Large Audio-Language Models (LALMs) have unclocked audio dialogue capabilities, where audio dialogues are a direct exchange of spoken language between LALMs and humans. Recent advances, such as GPT-4o, have enabled LALMs in back-and-forth audio dialogues with humans. This progression not only underscores the potential of LALMs but also broadens their applicability across a wide range of practical scenarios supported by audio dialogues. However, given these advancements, a comprehensive benchmark to evaluate the performance of LALMs in the open-ended audio dialogue understanding remains absent currently. To address this gap, we propose an Audio Dialogue Understanding Benchmark (ADU-Bench), which consists of 4 benchmark datasets. They assess the open-ended audio dialogue ability for LALMs in 3 general scenarios, 12 skills, 9 multilingual languages, and 4 categories of ambiguity handling. Notably, we firstly propose the evaluation of ambiguity handling in audio dialogues that expresses different intentions beyond the same literal meaning of sentences, e.g., "Really!?" with different intonations. In summary, ADU-Bench includes over 20,000 open-ended audio dialogues for the assessment of LALMs. Through extensive experiments conducted on 13 LALMs, our analysis reveals that there is still considerable room for improvement in the audio dialogue understanding abilities of existing LALMs.

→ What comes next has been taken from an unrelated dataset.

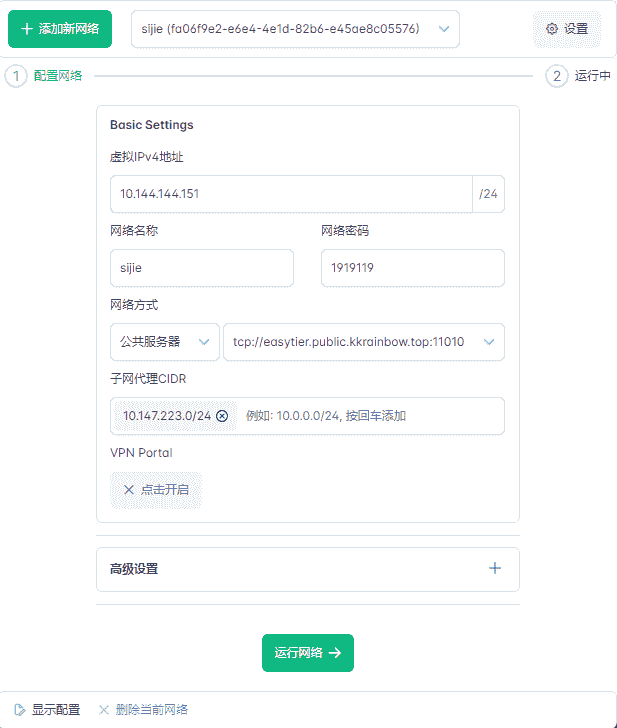Click the X icon in 点击开启
This screenshot has height=728, width=617.
pyautogui.click(x=128, y=490)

In particular, they struggle with mathematical symbols and formulas, understanding human behavior such as roleplay, comprehending multiple languages, and handling audio dialogue ambiguities from different phonetic elements, such as intonations, pause positions, and homophones.

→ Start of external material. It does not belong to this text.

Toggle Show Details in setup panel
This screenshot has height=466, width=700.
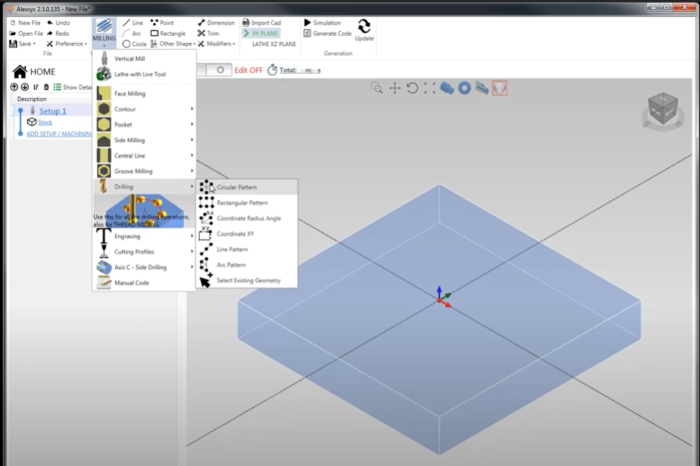pos(71,87)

翻译：大规模音频-语言模型已展现出音频对话能力，其中音频对话指模型与人类之间直接进行的口语交流。以GPT-4o为代表的近期进展使得大规模音频-语言模型能够与人类开展多轮音频对话。这一进展不仅凸显了模型的潜力，更通过音频对话支持拓展了其在众多实际场景中的应用范围。然而，随着技术发展，目前仍缺乏系统评估大规模音频-语言模型在开放域音频对话理解性能的综合基准。为填补这一空白，我们提出了音频对话理解评测基准，该基准包含4个评测数据集，从3类通用场景、12项技能、9种多语言及4类歧义处理维度评估大规模音频-语言模型的开放域音频对话能力。值得关注的是，我们首次提出对音频对话中歧义处理的评估机制，此类歧义表现为相同字面含义的语句通过不同语音特征传达相异意图，例如通过不同语调表达的"真的吗！？"。总体而言，本基准涵盖超过20,000条开放域音频对话用于模型评估。通过对13个大规模音频-语言模型的系统性实验分析表明，现有模型在音频对话理解能力方面仍存在显著提升空间。特别是在数学符号与公式理解、角色扮演等人类行为理解、多语言理解，以及处理由语调、停顿位置、同音异义词等不同语音要素引发的音频对话歧义方面，现有模型仍面临严峻挑战。